Thaler and Johnson’s paper — “Gambling with the House Money and Trying to Break Even: The Effects of Prior Outcomes on Risky Choice” (Management Science, Vol. 36, No. 6, June 1990, pp. 643–660) — extended Kahneman and Tversky’s prospect theory by asking a question prospect theory could not answer on its own: does the way you got to your current wealth change how you bet from here?

Their MBA-student experiments (later replicated on professional traders) ran sequences of gambles. The classical prospect-theory prediction said the next bet should be evaluated from the current reference point. Thaler and Johnson found this was wrong. Subjects who had just won a prior gamble became significantly more willing to accept the next risky bet — even bets they had rejected when offered as the first round. The subjective accounting they were doing was: “The ₹10,000 in front of me is not really mine yet — it’s the casino’s money — so risking it on a longshot is almost free.” Symmetrically, subjects who had just lost showed a related pattern (the “break-even effect”) in which they accepted long-odds bets that could restore them to the original endowment.

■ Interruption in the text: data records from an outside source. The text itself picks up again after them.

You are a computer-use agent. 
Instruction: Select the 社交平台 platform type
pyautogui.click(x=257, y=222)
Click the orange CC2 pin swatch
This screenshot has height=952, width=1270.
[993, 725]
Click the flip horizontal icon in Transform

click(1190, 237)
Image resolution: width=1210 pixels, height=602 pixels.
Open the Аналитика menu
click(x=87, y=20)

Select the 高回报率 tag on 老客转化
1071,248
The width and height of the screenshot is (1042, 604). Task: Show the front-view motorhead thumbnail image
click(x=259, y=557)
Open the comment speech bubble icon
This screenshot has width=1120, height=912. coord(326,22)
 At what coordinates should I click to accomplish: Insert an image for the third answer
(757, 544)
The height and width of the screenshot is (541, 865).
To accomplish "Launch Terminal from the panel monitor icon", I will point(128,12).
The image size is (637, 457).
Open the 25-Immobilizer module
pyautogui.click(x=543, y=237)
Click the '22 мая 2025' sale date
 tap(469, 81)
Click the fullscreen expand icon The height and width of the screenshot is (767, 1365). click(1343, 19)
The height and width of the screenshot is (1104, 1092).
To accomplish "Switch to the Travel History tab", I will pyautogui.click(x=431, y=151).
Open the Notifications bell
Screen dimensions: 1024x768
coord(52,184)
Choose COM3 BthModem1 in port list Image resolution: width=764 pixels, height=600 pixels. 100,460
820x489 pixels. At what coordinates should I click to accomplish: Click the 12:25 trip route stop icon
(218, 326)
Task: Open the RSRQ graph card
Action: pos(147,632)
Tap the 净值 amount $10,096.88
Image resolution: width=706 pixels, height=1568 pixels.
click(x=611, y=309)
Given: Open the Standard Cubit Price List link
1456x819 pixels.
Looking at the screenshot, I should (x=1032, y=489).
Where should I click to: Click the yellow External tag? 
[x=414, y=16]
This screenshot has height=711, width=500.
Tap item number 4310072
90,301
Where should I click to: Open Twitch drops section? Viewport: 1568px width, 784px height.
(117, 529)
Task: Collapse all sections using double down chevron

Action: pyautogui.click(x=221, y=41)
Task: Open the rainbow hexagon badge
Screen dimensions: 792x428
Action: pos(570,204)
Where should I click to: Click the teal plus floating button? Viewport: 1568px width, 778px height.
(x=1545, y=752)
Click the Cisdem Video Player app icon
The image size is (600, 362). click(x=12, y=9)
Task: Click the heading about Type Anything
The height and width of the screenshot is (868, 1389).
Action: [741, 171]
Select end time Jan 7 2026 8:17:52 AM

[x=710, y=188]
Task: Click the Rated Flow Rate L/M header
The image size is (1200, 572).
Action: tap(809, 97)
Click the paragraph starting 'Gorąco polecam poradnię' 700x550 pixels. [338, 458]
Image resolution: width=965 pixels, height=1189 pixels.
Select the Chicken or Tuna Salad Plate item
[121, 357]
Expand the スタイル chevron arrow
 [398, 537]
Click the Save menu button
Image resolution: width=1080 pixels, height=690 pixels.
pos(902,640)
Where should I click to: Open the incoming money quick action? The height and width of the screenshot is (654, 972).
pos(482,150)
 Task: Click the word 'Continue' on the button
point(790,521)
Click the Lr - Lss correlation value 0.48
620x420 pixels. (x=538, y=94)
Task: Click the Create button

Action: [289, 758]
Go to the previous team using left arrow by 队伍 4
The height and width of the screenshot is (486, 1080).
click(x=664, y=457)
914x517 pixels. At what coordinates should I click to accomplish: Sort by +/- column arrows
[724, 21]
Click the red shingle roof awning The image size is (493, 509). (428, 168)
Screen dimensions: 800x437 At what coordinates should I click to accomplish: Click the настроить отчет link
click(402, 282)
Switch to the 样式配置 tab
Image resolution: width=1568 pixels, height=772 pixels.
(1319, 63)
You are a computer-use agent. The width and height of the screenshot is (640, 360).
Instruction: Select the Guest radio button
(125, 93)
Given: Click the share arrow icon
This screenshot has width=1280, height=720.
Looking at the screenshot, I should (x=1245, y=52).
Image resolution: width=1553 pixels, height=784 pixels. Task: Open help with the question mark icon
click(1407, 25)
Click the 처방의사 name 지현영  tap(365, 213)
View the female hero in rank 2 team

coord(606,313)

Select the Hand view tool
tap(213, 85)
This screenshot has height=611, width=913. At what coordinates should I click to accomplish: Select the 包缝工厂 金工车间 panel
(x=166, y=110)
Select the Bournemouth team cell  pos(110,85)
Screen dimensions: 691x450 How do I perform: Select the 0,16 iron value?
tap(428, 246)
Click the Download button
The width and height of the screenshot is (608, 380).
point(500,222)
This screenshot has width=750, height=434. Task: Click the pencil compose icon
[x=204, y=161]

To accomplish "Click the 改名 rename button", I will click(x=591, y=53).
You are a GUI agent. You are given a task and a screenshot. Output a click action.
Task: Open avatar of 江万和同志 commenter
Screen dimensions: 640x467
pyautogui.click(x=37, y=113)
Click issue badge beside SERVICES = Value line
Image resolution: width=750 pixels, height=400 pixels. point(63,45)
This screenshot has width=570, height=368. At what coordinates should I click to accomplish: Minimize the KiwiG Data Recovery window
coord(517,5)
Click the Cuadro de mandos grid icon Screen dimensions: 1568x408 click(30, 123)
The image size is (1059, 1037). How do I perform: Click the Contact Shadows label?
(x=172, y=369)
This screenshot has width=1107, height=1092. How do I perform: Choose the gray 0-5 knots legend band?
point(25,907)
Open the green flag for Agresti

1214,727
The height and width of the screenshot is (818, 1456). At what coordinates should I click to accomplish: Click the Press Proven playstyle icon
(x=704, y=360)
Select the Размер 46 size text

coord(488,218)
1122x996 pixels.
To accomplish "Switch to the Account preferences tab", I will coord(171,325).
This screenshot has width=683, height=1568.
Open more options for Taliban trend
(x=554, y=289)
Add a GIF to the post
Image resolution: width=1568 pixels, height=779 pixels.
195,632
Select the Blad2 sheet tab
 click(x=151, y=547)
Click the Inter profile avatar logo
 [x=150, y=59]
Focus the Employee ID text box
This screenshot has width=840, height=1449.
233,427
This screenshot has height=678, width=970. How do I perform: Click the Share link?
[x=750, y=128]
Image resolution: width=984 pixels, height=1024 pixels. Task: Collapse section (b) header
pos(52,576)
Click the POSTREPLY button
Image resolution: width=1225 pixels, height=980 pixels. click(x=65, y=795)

The implication for capital markets is immediate. After a strong bull leg, every investor in the country is holding house money. The portfolio is up 40, 60, 90 per cent. The next bet — concentrated, leveraged, small-cap, F&O — is mentally booked against the cushion, not against the original capital. The discipline that built the original portfolio quietly dissolves, and the same investor who would have refused a 70-30 risk-reward bet in March 2020 happily accepts it in March 2024.

2. The psychology underneath: why prior outcomes change the reference point

The House Money Effect cannot be explained by classical utility theory because under classical assumptions wealth is fungible — a rupee is a rupee regardless of where it came from. Thaler and Johnson’s contribution was to formalise what behavioural economists had long suspected: investors mentally tag money by its source and by its recency. Three mental moves combine to produce the effect.

First, segregation of accounts. The recently won money is placed in a separate mental ledger from the originally earned money. Combining them into a single “net worth” number — what every rational accounting framework would do — feels effortful and is rarely performed by the System-1 brain in the middle of a trading session.

Second, diminished loss sensitivity within the winnings account. Because losses inside the winnings ledger never push the investor below the original endowment level, those losses simply do not register on the same emotional pain curve as losses against original capital. A ₹50,000 hit on a small-cap trade after the portfolio has doubled feels qualitatively different from a ₹50,000 hit on the first ₹2 lakh you ever invested — even though the rupee impact and the opportunity cost are identical.

Third, narrative reframing. After a bull run, investors tell themselves a story that explains why they are now “playing with profits.” The story justifies bets the same investor would have called reckless in a flat year. This is the bridge that connects the House Money Effect to overconfidence: house money is the fuel, and overconfidence is the engine, but the two are distinct cognitive errors. Even an investor with calibrated confidence will tilt riskier if she is sitting on a 60 per cent gain.

3. The Indian manifestation — measured in the data

Indian retail behaviour over the past five years has produced perhaps the cleanest natural experiment in the world for the House Money Effect, and the regulatory data make the pattern legible.

Research lineage of the bias
Figure 1. Research lineage of the bias — Key papers that documented it (illustrative)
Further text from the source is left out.